Nowe przepisy we wspólnocie autonomicznej Walencja na wschodzie Hiszpanii blokują ekshumacje w jednym z największych miejsc masowych grobów z czasów hiszpańskiej wojny domowej (1936-1939) i frankistowskich represji bezpośrednio po niej.
Prawo przyjęte przez rząd regionalny z poparciem skrajnie prawicowego ugrupowania Vox obniżyło dotacje na ekshumacje w Paternie na przedmieściach miasta Walencja – poinformowała agencja Reutera.
"Nowe prawo stawia na równi wszystkie ofiary wojny domowej, w tym walczących po stronie Franco, obejmując osoby zabite po powstaniu Republiki Hiszpańskiej w 1931 roku, aż po ofiary baskijskiej grupy separatystycznej ETA" – przypomina Reuters.

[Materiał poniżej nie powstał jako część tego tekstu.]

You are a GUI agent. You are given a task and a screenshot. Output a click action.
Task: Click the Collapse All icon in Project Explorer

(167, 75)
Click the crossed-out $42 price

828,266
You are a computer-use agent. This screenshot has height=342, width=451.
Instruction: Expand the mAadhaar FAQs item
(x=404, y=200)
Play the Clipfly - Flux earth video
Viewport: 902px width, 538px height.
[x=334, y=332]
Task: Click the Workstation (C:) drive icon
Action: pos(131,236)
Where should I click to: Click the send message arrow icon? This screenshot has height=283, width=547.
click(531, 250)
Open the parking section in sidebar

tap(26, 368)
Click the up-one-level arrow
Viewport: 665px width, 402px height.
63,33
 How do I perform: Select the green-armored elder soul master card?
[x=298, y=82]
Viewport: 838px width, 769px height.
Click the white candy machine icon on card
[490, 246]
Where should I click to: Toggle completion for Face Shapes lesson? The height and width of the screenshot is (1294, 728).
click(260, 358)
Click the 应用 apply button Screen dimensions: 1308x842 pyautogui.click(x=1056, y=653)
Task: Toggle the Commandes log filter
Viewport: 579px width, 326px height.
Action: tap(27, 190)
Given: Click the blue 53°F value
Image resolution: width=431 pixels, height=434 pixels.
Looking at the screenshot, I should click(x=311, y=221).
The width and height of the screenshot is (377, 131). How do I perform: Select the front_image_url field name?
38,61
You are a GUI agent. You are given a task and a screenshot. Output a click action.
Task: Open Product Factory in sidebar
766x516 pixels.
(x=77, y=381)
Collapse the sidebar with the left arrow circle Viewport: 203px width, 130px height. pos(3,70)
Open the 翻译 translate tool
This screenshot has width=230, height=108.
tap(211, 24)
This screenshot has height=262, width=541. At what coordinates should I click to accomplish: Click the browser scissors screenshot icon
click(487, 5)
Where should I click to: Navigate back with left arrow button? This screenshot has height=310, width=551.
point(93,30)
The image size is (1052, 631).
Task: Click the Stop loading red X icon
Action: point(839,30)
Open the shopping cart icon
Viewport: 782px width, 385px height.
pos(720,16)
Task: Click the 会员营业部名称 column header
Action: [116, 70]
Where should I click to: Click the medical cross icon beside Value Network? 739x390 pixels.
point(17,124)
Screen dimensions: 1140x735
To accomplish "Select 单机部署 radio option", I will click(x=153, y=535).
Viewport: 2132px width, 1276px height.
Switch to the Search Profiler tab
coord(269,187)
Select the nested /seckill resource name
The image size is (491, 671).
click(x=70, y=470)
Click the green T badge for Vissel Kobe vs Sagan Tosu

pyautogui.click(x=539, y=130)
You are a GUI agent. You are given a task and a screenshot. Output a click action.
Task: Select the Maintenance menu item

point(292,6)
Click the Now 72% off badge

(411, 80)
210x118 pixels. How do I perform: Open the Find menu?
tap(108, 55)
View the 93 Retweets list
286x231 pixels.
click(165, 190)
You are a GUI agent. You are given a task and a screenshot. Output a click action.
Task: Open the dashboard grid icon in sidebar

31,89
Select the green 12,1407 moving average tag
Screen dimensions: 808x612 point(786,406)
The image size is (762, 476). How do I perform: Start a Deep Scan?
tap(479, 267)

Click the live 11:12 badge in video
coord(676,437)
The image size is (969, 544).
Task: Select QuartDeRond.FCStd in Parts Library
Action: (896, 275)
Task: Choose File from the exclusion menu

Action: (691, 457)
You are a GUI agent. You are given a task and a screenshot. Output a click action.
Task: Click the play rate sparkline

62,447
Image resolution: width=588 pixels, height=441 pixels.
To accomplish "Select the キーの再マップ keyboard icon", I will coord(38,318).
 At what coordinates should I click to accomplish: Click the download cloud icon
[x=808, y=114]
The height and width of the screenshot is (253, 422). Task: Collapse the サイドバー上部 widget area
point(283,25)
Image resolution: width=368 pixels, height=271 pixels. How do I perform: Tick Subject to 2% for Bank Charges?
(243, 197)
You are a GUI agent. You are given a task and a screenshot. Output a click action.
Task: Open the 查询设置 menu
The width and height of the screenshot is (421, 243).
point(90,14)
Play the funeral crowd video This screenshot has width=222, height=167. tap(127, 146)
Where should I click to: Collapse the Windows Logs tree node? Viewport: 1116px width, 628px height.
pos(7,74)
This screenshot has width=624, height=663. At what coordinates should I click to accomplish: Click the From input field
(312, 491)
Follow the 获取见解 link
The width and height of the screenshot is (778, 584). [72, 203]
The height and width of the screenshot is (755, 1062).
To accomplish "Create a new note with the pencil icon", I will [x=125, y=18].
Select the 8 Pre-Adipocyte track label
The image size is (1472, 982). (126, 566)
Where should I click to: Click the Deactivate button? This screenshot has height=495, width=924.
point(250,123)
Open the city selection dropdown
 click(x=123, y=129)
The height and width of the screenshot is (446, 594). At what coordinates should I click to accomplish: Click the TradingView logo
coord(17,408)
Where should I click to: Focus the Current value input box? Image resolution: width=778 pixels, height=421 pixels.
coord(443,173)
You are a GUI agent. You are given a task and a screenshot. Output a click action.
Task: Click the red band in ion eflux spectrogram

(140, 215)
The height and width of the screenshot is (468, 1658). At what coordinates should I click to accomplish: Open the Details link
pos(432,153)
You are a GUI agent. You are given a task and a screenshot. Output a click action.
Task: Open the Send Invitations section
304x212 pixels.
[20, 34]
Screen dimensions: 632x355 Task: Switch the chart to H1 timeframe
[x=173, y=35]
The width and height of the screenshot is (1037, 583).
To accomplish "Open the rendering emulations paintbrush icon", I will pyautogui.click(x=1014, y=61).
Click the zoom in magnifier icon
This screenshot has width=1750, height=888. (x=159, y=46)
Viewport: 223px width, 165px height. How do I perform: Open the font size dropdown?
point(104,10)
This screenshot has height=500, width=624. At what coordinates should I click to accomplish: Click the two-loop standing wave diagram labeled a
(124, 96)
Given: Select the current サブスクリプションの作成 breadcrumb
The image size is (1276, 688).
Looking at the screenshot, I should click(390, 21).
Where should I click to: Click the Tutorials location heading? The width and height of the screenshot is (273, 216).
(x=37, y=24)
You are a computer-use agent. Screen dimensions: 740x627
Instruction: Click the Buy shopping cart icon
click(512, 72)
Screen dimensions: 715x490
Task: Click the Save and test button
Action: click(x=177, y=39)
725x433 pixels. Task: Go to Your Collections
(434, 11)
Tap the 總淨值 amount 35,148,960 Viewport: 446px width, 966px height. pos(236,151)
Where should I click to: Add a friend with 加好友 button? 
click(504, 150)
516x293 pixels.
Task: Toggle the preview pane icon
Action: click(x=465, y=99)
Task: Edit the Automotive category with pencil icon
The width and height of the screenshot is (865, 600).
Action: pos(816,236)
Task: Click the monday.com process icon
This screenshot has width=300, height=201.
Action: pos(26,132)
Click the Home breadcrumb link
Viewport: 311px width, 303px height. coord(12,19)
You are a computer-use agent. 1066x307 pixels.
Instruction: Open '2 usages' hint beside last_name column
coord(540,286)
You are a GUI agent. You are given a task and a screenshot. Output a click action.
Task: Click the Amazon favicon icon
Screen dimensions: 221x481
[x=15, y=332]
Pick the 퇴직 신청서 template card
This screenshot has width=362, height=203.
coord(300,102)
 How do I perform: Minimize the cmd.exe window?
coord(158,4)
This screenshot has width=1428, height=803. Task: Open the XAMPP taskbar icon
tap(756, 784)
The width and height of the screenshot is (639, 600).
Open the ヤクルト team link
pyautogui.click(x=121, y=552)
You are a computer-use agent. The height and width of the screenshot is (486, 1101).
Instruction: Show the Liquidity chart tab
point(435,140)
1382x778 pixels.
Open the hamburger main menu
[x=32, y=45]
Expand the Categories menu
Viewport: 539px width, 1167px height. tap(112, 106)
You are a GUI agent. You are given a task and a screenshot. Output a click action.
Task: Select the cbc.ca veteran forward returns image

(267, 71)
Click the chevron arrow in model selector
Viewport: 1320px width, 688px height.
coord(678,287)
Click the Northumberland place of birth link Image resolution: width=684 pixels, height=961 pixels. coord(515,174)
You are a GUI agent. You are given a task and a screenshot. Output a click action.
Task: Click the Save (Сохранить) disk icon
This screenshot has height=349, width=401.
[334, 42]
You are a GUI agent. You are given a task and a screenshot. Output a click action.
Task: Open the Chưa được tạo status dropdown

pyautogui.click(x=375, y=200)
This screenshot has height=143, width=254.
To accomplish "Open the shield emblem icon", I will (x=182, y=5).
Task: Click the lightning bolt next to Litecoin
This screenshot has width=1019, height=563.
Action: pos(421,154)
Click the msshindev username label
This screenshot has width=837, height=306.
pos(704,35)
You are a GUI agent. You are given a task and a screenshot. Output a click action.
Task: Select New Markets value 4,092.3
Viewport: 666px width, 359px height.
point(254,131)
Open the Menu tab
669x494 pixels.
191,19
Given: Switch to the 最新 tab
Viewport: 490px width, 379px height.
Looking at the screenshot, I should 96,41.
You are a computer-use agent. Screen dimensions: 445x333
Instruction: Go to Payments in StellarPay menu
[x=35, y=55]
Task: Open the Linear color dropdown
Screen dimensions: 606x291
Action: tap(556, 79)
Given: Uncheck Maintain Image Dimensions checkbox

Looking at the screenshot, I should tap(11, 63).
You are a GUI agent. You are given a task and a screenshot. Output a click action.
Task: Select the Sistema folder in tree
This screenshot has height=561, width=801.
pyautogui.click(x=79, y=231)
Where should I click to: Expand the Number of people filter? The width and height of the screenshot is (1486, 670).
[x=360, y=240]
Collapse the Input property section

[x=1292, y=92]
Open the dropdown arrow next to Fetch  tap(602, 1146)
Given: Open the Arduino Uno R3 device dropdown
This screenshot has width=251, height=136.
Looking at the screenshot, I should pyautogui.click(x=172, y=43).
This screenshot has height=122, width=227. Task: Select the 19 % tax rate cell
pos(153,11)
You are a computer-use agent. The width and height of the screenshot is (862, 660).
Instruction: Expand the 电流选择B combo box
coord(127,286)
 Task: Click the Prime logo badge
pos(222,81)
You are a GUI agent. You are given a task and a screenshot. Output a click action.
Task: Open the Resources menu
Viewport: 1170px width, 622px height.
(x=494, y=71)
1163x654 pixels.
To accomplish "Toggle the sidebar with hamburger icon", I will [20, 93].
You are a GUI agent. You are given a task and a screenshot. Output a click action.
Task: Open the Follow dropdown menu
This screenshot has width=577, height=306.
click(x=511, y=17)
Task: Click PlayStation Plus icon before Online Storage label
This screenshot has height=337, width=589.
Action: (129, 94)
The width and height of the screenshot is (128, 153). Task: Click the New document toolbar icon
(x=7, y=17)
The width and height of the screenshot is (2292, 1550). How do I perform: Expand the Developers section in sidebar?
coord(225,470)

Znajduje się tam jedno z największych miejsc masowych grobów z czasów hiszpańskiej wojny domowej i represji, które reżim generała Francisco Franco stosował po jej wygraniu. Szacuje się, że znajduje się tu ponad 2,2 tys. ciał; do tej pory ekshumowano prawie 1,5 tys. ofiar.
"Nowe prawo stawia na równi wszystkie ofiary wojny domowej, w tym walczących po stronie Franco, obejmując osoby zabite po powstaniu Republiki Hiszpańskiej w 1931 roku, aż po ofiary baskijskiej grupy separatystycznej ETA" – przypomina Reuters.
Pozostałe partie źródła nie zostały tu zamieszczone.